The common thread in all of this is the cycle from seed to plant to product, through which the properties of this whole cycle are incorporated into the human consumer through contagious magic. To the pre-scientific mind the transformation of seed under the earth into grass, of flower into seed again, of powdered seed and water into a pulpy lump must have seemed miraculous. Why wouldn't anyone want to take in that magical power by eating the product?

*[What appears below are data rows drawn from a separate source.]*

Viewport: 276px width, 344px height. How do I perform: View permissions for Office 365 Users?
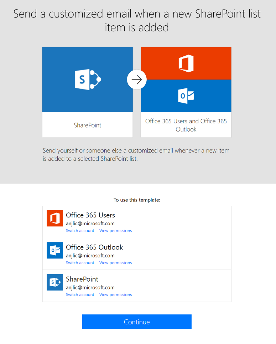pos(115,231)
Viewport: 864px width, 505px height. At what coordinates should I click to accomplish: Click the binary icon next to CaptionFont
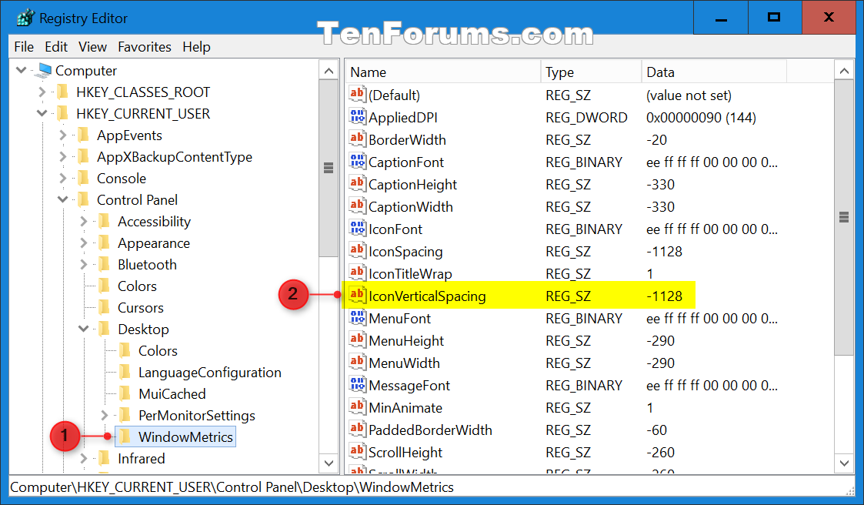coord(357,162)
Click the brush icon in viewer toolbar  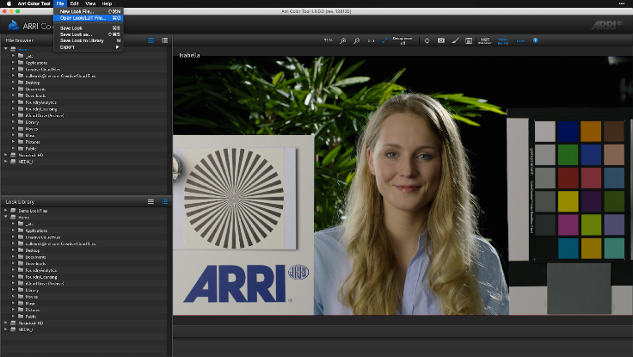455,40
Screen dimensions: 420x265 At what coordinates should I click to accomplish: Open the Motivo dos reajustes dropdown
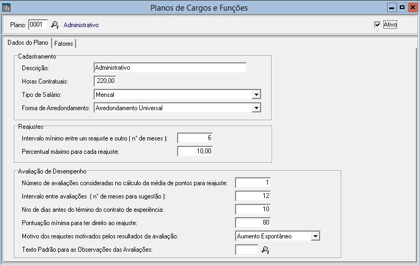pos(315,236)
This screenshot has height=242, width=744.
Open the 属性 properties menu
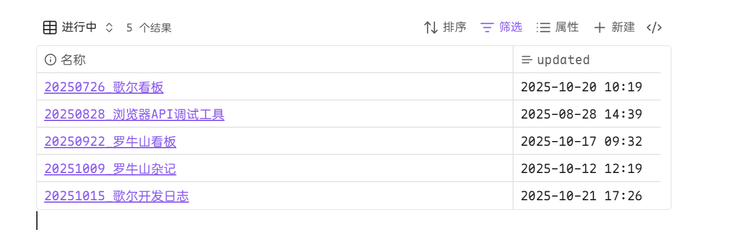coord(567,27)
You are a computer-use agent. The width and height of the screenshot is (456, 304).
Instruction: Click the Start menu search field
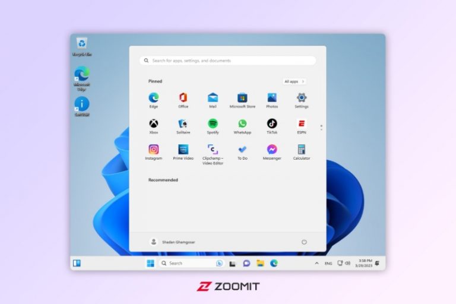click(x=228, y=61)
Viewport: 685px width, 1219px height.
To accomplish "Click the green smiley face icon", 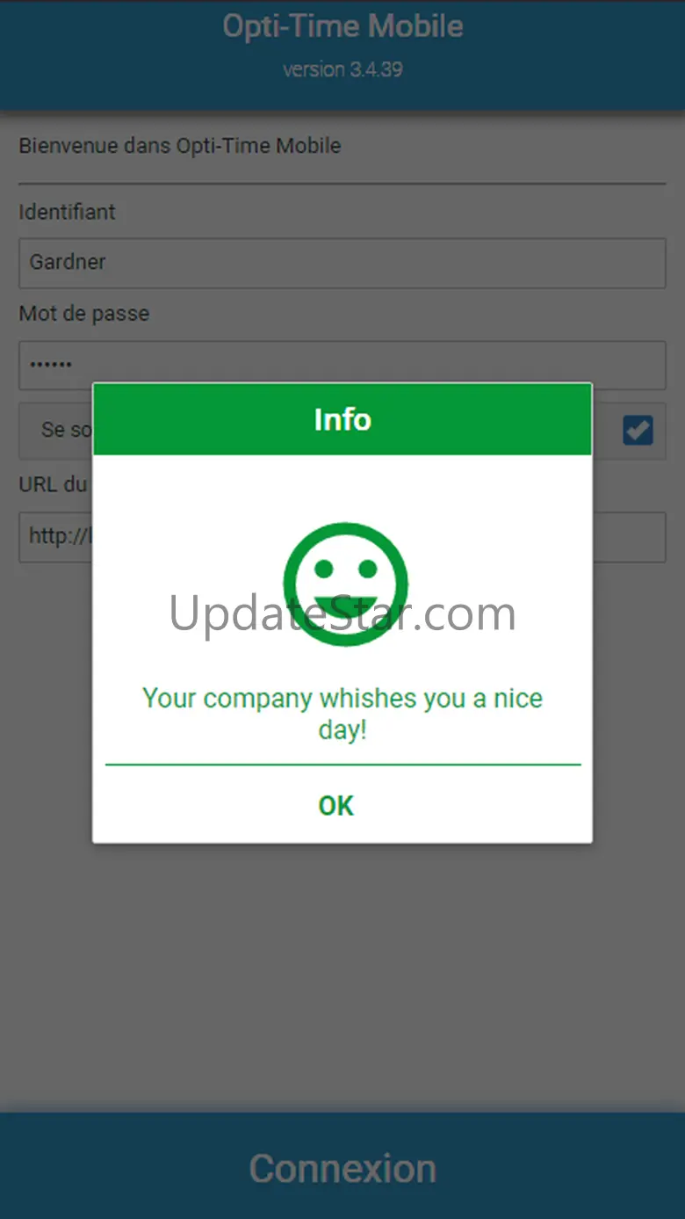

If my view is correct, then one might expect to find that where bread is not the staple something else has taken its symbolic place. In The Rice Book Sri Owen looks at the culture and myths of rice and finds parallels to the bread stories. The Bagobo of Mindanao have a story about Mebuyan, who, refusing to follow her brother to explore the sky, sank instead into the earth, scattering rice as she went, and still remains under the earth. This is similar to the story of Persephone. In a Javan myth about the origin of rice a young goddess, Dewi Sri, was saved from rape at the hands of one god by being killed by other gods. They buried her body, and from it grew rice. Owen notes that Dewi Sri is now the spirit of fertility and increase, protectress of rice fields. The Lamet people of Laos believe that rice alone among all plants has a soul, and they line the roads to their fields with altars and flowers so the soul can find its way there in time for the harvest.

Margaret Visser also draws attention to the soul within rice. She recounts a Thai custom where the purchaser of rice gives back a handful of grain to the farmer, the grain being the soul of the rice that must "impregnate" next year's crop. According to Visser, for the Thai rice is "like mother's milk, white and pure nourishment from maternal womanhood". The soul in rice--the khwan--has this nourishing property. "The khwan in a person is nourished by his or her mother before birth, by her milk after birth, and by rice thereafter."

Equally, I believe, the soul in the wheat seed is eternally nourishing when we eat bread.